Enlace Judío México e Israel – Gracias a May Samra, y aunque el género de historias por entregas era más propio del siglo XIX, donde los autores debían continuar sus publicaciones en general por capítulos, para atrapar a sus lectores, fue que decidí realizar estas “Fue o no fue, mis aventuras en Jordania” a través de Internet.

Esta nueva tendencia se resume en lo que hoy se conoce como la internet 2.0, la cual, mediante el sistema de comentarios, permite a los lectores la posibilidad de enviar opiniones y, con ello, otorgarle a lo escrito una cualidad de retroalimentación que no podría ser generada en un libro de papel ni en los libros virtuales. Espero les guste.

Introducción

En aquella época vivía en Inglaterra. Recuerdo que iba a salir temprano hacia Amán desde Londres. El boleto de avión en Easy Jet, la aerolínea británica, me salió mucho más barato a Jordania que a Tel Aviv, sin que yo entendiera el porqué. De modo que, a las seis de la mañana, mientras el sol crecía muy rojo y redondo sobre los tejados neblinosos de Londres, viajamos mi esposo y yo hacia el aeropuerto de Gatwick, a 45 kilómetros del centro de la capital británica, metidos en nuestra propia bruma de pensamientos y silencio.

Me despedí de él pensando que el avión saldría de inmediato, pero, tenía un retraso previsto de una hora, así que acampé en una hilera de asientos que estaban vacíos, para dormir toda torcida la hora que me faltaba para partir. Fue uno de muchos viajes a Jordania que realicé durante años.

**DATOS REGISTRADOS:**
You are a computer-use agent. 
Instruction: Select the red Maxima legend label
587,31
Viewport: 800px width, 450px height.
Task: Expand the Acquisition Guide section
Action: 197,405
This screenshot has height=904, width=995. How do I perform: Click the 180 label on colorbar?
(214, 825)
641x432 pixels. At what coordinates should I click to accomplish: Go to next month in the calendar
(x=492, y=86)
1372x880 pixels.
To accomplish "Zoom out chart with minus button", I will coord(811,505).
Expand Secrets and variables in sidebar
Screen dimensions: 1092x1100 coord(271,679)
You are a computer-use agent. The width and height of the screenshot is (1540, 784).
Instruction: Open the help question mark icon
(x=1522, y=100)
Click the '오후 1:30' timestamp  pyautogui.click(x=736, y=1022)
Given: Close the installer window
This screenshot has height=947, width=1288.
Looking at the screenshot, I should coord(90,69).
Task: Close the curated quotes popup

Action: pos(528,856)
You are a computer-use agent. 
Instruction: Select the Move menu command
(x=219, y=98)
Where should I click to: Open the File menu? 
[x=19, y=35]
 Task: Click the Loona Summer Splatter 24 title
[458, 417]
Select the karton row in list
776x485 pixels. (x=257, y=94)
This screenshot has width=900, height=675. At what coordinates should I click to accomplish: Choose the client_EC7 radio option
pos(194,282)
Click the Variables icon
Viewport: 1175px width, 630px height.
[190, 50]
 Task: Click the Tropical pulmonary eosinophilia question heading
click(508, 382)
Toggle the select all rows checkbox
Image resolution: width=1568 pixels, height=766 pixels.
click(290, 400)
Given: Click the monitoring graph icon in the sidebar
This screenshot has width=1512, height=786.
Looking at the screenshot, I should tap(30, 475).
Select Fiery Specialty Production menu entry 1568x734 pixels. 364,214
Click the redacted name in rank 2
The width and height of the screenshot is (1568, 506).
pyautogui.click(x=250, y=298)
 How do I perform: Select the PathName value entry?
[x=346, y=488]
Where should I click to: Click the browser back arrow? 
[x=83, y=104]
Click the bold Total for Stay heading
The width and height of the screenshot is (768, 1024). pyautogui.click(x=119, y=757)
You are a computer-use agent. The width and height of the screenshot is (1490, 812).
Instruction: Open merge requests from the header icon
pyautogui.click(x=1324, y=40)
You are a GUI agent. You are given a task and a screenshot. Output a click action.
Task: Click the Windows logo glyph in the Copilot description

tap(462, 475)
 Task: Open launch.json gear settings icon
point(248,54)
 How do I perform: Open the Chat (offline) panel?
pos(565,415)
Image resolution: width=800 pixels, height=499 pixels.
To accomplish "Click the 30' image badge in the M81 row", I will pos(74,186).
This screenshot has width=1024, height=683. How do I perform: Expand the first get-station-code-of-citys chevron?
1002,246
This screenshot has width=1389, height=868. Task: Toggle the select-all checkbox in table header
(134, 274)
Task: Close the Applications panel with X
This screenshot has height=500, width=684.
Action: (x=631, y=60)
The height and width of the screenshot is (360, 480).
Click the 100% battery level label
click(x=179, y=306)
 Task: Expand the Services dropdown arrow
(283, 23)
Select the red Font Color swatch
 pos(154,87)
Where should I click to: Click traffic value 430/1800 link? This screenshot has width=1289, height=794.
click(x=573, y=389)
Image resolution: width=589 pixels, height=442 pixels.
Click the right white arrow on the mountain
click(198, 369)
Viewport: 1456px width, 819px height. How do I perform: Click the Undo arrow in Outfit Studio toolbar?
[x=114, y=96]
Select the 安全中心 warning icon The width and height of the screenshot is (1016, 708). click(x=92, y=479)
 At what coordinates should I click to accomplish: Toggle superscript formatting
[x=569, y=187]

**TAREAS:**
[1] Según el relato sobre Jordania, ¿a cuántos kilómetros del centro de Londres se encuentra el aeropuerto de Gatwick?
[2] Reproduce el relato sobre Jordania desde "Introducción" hasta "realicé durante años.", ambos incluidos.
[3] ¿Cómo seguiría el relato sobre Jordania? Continúalo a partir de donde termina.

**RESPUESTAS POR TAREA:**
[1] A 45 kilómetros.

[2]
Introducción

En aquella época vivía en Inglaterra. Recuerdo que iba a salir temprano hacia Amán desde Londres. El boleto de avión en Easy Jet, la aerolínea británica, me salió mucho más barato a Jordania que a Tel Aviv, sin que yo entendiera el porqué. De modo que, a las seis de la mañana, mientras el sol crecía muy rojo y redondo sobre los tejados neblinosos de Londres, viajamos mi esposo y yo hacia el aeropuerto de Gatwick, a 45 kilómetros del centro de la capital británica, metidos en nuestra propia bruma de pensamientos y silencio.

Me despedí de él pensando que el avión saldría de inmediato, pero, tenía un retraso previsto de una hora, así que acampé en una hilera de asientos que estaban vacíos, para dormir toda torcida la hora que me faltaba para partir. Fue uno de muchos viajes a Jordania que realicé durante años.

[3]
Antecedentes

En abril del 2009, mi hermana llegó de México a Israel y organizó un pequeño grupo de familiares y amigos para viajar a Jordania. Yo, lo confieso, y se lo dije, nunca había tenido interés en conocer de cerca ningún país árabe. Camellos y arena no eran algo que llamara mi atención. Y sin embargo acepté, y el viaje que emprendimos aún navega en mi recuerdo con las claridades de un hermoso sueño.

Viajamos a Áqaba, la ciudad portuaria jordana ubicada en el golfo del mismo nombre, en el mar Rojo, haciendo escala en Eilat, la ciudad del sur de Israel, a orillas del mismo mar, donde nos quedamos a dormir pensando asustados que tal vez sería la última vez que veríamos esa ciudad, así que nos deleitamos con pescados y mariscos en un restaurante llamado en hebreo Hamiflat Haajarón, que se traduce curiosamente como “el último refugio”, restaurante de pescados en la playa de Almog, en una atmosfera mágica con excelente comida. La vista del muelle a través de las ventanas era pastoral: lanchas, redes y gaviotas. Durante la cena nos dio un ataque de risa contagiosa, nerviosa tal vez, producto del vino y el miedo, explotando a carcajadas ante cualquier frase que alguno pronunciara.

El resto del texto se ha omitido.